The Administration’s Puerto Rico Jujitsu Threatens the States’ Ability to Borrow

The New York Times reported last week on some of the details of the Obama Administration’s recovery plan for Puerto Rico, and it does not bode well for investors — or for states and municipalities that borrow money.

The island’s government is $72 billion in debt, with billions more in unfunded pension obligations.  It has been in recession for a decade during which time it has never run a balanced budget, and today it is nearly bankrupt.  The government has appealed to the federal government to help, and the Treasury has drawn up a plan.  A major feature of that plan is that it will ignore the law by putting government employee pensions in front of general obligation bondholders in the hierarchy of credits, despite the provision of Puerto Rico’s Constitution that mandates GO bondholders will be paid before all other government obligations.  The rationale for doing so is, essentially, that public sector pension holders are in greater need of the money than the investors (many of whom are retirees and pensioners themselves), so this ex post change is simply a matter of fairness.

The bondholders, naturally, do not like this. After lending money to the Puerto Rican government under the explicit assurance that they would have the highest priority in all payment scenarios, having this promise revoked seems a tad unfair, as well as blatantly illegal.

It isn’t just the Puerto Rican bondholders that should be angry.  The problems with screwing over bondholders in order to protect government pensioners goes farther than its illegality:  Doing so sets a precedent for dealing with other bankrupt states in the future.  While the Administration avers that this in no way sets a precedent, since the fifty states have recourse to use Chapter 9 of the federal bankruptcy code to reorganize, the reality is otherwise.

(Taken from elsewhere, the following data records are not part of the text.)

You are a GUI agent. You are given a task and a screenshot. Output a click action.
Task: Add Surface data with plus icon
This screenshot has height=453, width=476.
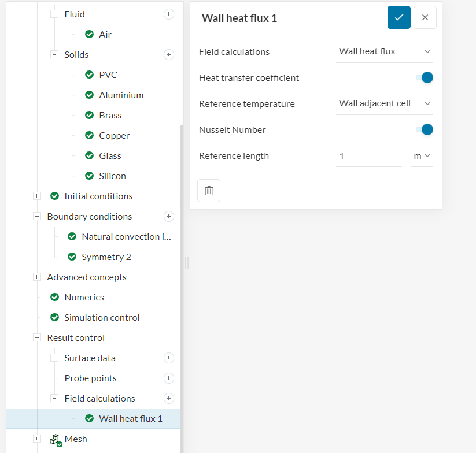[x=169, y=358]
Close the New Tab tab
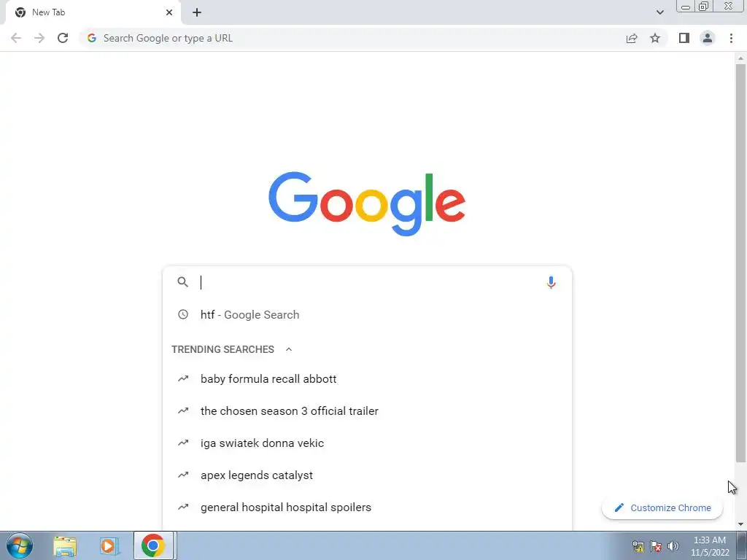The width and height of the screenshot is (747, 560). (x=169, y=12)
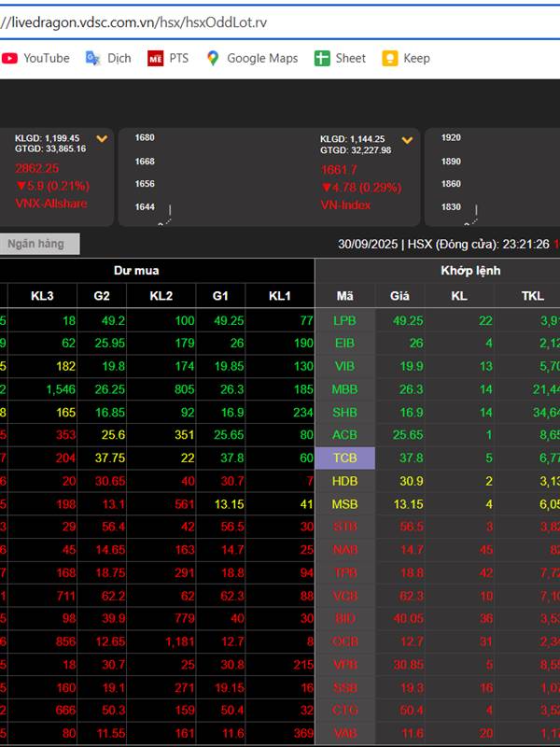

The Times correctly notes that Chapter 9 makes no provision for the states extricating themselves from their own general obligation debt.  No out was given for a very good reason:  Foreclosing the possibility of a default up front (at least as much as possible) makes it easier and cheaper for states to borrow money.

The Obama Administration’s proposal threatens to upset this equilibrium.  By upending the law and decades of precedent, the Treasury’s plan threatens to make it more difficult for the states and municipalities to borrow money as well, since their lenders see that they too, might get their promise of being first to be repaid pulled out from under them.

This administration has a long history of picking winners and losers in bankruptcy.  In the Chrysler and GM bankruptcies, the secured bondholders took a major hit being reduced to unsecured status while workers and pensioners were elevated to protected status, and the Detroit bankruptcy did the same thing.

While it may seem “fair” to help little old ladies rather than mean old hedge funds, the investors who lost money in these maneuvers weren’t Wall Street plutocrats — they were regular people who invested their money into assets they thought were safe, because the law explicitly said they were. Many of them are retirees and pensioners themselves, and thousands of them will see a reduction in the value of their retirement funds.  CNN recently reported that 45% of Puerto Rico’s debt is held by “middle class Puerto Ricans” and “average Joe Americans.”  Abrogating bankruptcy law isn’t akin to Robin Hood — it’s transferring money from one group of retirees to another.

A Puerto Rico bailout that punishes secured bondholders would represent a short-term political win for the Treasury but at a long-run cost to the rest of the country in the form of higher borrowing rates.  It would be a terrible precedent.  It is hard to conceive of a reason for a Republican Congress to acquiesce to such a thing, or to allow a control board to do such a thing down the road.